Advice show made for and by people of color debuts on May 16
An advice column is one of the most American of things, but whose America? If Miss Manners and Dear Abby tell you how to blend in and behave, KQED’s new podcast Truth Be Told explores how you can be you in a world that doesn’t always want you to be.
Hosted by Tonya Mosley, the six-part series made by and for people of color speaks to the unique yet universal challenges people of color face in the United States. It’s like the friend you call after a long, exhausting day – the one who will laugh, cry, scream and moan with you. The one who gets it.
Through unfiltered advice, Mosley takes on audience questions, digging into what it means to not just to survive, but to thrive, as a person of color in America. Is it okay to take seek out pleasure when the world around us seems to be burning? Am I having a child just to make mi mamá happy? Is it worth it to keep ties with estranged relatives? Am I Latina, Black or Asian enough? How have white supremacy and legacies of colonization shaped who we find attractive?

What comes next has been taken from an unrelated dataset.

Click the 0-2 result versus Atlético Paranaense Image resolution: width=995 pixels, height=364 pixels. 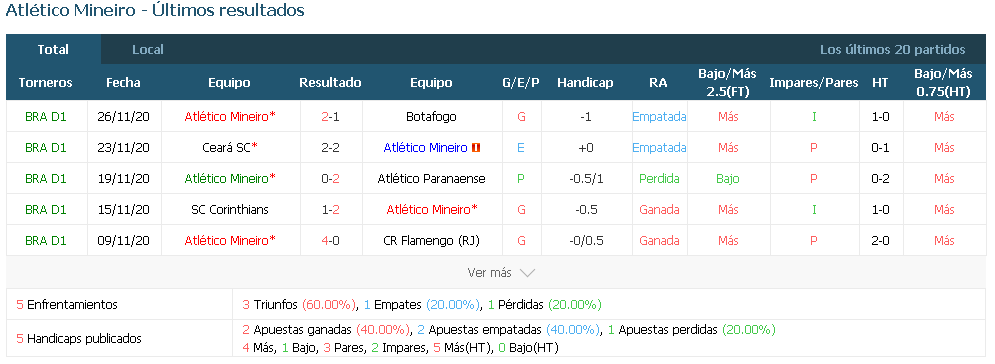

In search of answers to these questions and more, Mosley travels from San Francisco to Detroit to New York to meet with “Wise Ones,” unconventional experts whose wisdom stems from their lived experiences, studies and artistry. People like adrienne maree brown, author of Octavia's Brood & Pleasure Activism; Casey Gerald, author of There Will Be No Miracles Here; Jeff Chang, author of Can’t Stop Won’t Stop; and even Tonya’s 92-year-old grandmother Ernestine Mosley.